### Stored data
*****
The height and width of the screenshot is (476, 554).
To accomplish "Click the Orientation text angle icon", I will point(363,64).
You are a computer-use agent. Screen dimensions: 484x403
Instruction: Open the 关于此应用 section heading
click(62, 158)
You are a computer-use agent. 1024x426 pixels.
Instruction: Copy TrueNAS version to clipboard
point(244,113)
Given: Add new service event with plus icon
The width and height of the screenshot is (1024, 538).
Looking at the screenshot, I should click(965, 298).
*****
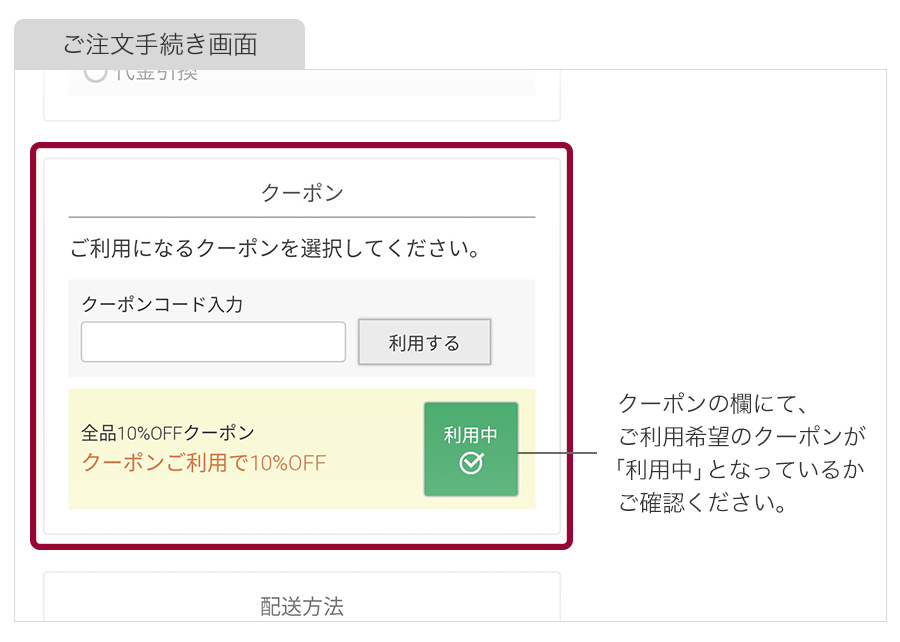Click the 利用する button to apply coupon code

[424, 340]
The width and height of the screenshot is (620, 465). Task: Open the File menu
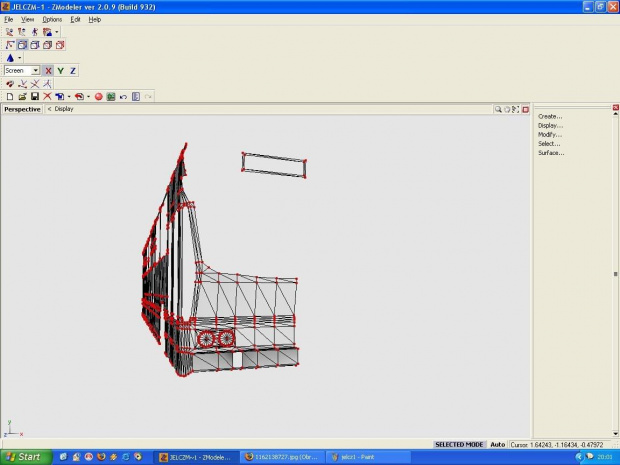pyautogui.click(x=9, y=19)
*****
### Instructions to follow
If a line of the data holds the string "computer", list it.

### Response
You are a computer-use agent. Screen dimensions: 484x403
You are a computer-use agent. 1024x426 pixels.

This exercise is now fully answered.